Skip to main content
. Author manuscript; available in PMC: 2022 Sep 1.
Published in final edited form as: Mol Cancer Ther. 2022 Mar 1;21(3):419–426. doi: 10.1158/1535-7163.MCT-21-0661

Figure 1. Cysteine deprivation induces ferroptosis in HLRCC cells.

Figure 1.

A. Cysteine deprivation (CD) induces UOK262 cell death. Deferroxamine (Df) and ferrostatin (Fr) abrogate the cell killing effects of CD, indicating ferroptosis as the cell death mechanism. Equal number of UOK262 cells were seeded onto a 6-well plate.
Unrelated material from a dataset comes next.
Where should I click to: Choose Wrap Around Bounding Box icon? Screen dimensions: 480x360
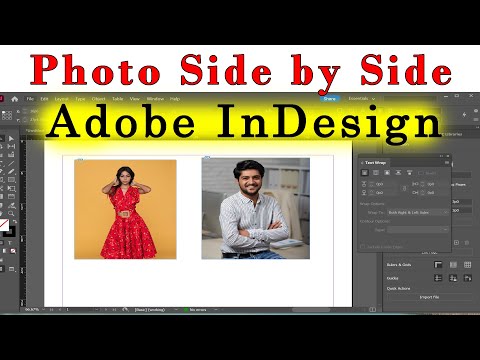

At 24 hours post seeding, media in the top row (3 wells) were replaced with cysteine free RPMI1640 supplemented with 5% FBS. Media in the bottom row (3 wells) were replaced with complete RPMI1640 supplemented with 5% FBS. Deferroxamine (Df) was spiked into the wells in the middle column (middle two wells) to a final concentration of 100μM. Ferrostatin (Fr) was spiked into the last column (last two wells) to a final concentration of 1μM. Vehicle (Vh) consisting of DMSO was spiked into the wells in the first column to a final concentration of 0.1%. Cells were fixed and stained with crystal violet at 24 hours post treatment. B. CD induces ferroptotic cell death in NCCFH1 cells. Experiment described in A was repeated with a different HLRCC cell line, NCCFH1. C and D. Quantitative measurement of viable cells following experiments similar to those described in A and B. Cells remain adhered to the 6-well plate were stained with crystal violet. After that, the stained cells were dissolved in 1% SDS and subjected to absorbance measurement at 590nm. Bar heights and error bars indicate means and standard deviations respectively. These statistics were calculated from two independent experiments. Each of those two independent experiments contained three technical replicates. Statistical significance was determined through two-way ANOVA followed by Tukey Honest Significant Differences. An asterisk, *, indicates a p-value < 0.05 when compared to the corresponding Vh control group. E and F. Cysteine deprivation increases lipid peroxidation rate in HLRCC cells. Df rescues the CD-induced increase in lipid peroxidation. Experiments described in A and B were repeated. Instead of measuring the remaining viable cells as the end point, lipid peroxidation rates were measured using a C11-Bodipy-flow cytometry method. Flow cytometry data generated were analyzed and visualized using flowCore and flowWiz packages in R statistical environment. Statistical significance was determined through Student’s t-test. An asterisk, *, indicates a p-value < 0.05.